*RECORD EXCERPTS*

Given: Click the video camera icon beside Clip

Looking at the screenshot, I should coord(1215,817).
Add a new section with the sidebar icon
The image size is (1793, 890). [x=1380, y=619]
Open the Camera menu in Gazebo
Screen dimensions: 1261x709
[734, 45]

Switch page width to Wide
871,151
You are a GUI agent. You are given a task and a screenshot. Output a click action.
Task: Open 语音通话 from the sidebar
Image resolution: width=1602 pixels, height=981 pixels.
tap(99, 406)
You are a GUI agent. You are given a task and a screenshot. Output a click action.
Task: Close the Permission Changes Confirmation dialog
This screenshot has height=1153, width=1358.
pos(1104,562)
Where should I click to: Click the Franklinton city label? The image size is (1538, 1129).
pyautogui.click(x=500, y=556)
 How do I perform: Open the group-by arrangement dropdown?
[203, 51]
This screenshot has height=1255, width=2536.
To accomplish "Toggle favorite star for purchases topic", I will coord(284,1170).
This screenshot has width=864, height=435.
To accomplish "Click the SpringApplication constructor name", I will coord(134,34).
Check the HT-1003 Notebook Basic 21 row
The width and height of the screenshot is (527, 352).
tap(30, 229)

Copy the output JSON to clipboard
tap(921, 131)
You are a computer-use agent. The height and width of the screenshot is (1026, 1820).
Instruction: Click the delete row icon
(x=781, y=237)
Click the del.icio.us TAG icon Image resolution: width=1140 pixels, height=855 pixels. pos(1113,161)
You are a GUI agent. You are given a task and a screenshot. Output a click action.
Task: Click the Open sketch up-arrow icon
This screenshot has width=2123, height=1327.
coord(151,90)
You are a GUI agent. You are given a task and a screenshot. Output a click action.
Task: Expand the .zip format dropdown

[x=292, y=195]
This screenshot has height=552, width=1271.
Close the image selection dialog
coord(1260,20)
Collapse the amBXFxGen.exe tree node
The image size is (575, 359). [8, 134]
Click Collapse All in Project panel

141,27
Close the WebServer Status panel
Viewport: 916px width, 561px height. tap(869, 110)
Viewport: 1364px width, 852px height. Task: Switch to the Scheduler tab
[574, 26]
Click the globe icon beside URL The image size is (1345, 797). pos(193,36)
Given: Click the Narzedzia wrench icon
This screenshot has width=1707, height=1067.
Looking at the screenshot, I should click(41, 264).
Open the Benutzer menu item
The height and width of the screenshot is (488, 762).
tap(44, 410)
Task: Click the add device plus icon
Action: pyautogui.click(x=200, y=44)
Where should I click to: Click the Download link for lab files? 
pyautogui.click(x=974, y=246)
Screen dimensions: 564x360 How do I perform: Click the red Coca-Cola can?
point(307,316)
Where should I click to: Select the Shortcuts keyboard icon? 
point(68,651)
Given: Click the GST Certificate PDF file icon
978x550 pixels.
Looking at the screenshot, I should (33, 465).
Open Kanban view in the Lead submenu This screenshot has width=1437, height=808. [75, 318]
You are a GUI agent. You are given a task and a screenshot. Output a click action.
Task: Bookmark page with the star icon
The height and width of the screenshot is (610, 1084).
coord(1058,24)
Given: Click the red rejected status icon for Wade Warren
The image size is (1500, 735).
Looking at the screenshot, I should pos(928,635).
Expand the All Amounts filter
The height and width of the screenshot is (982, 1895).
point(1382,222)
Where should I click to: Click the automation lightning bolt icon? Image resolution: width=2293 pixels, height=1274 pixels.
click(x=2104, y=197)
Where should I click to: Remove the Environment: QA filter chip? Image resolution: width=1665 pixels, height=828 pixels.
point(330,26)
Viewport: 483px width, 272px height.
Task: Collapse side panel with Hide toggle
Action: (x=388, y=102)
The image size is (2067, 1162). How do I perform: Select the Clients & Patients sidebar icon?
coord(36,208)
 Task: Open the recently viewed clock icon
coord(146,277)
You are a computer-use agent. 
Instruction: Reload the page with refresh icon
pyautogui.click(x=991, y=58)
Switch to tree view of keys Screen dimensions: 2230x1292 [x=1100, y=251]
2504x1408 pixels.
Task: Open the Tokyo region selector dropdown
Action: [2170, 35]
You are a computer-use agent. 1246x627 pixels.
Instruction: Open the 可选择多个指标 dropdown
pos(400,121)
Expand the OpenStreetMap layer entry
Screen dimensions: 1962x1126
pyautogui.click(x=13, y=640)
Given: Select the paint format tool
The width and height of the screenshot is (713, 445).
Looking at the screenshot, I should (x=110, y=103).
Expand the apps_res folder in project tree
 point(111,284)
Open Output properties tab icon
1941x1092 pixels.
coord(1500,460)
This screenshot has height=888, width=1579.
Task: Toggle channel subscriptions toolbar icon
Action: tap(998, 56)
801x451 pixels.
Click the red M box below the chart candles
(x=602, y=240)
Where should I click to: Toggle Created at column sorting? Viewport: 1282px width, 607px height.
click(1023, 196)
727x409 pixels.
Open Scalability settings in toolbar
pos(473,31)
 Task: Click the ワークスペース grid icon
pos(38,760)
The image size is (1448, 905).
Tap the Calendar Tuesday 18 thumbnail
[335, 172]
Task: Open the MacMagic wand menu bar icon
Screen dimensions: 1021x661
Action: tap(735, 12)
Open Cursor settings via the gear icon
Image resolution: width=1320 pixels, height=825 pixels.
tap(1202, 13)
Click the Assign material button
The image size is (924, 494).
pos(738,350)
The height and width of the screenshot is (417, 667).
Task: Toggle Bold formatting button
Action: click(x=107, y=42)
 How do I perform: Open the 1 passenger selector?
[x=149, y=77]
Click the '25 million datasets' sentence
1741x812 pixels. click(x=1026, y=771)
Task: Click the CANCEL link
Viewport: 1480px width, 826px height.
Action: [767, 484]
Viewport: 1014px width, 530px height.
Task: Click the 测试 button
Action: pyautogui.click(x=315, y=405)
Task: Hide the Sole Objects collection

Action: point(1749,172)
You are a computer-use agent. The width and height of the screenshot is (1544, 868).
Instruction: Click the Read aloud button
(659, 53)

*PROBLEM DESCRIPTION*
Your task is to write out the lines from the one with "Viewport: 1480px width, 826px height." through the end of the records, exactly and with nothing added.

*TASK SOLUTION*
Viewport: 1480px width, 826px height.
Action: [767, 484]
Viewport: 1014px width, 530px height.
Task: Click the 测试 button
Action: pyautogui.click(x=315, y=405)
Task: Hide the Sole Objects collection

Action: point(1749,172)
You are a computer-use agent. The width and height of the screenshot is (1544, 868).
Instruction: Click the Read aloud button
(659, 53)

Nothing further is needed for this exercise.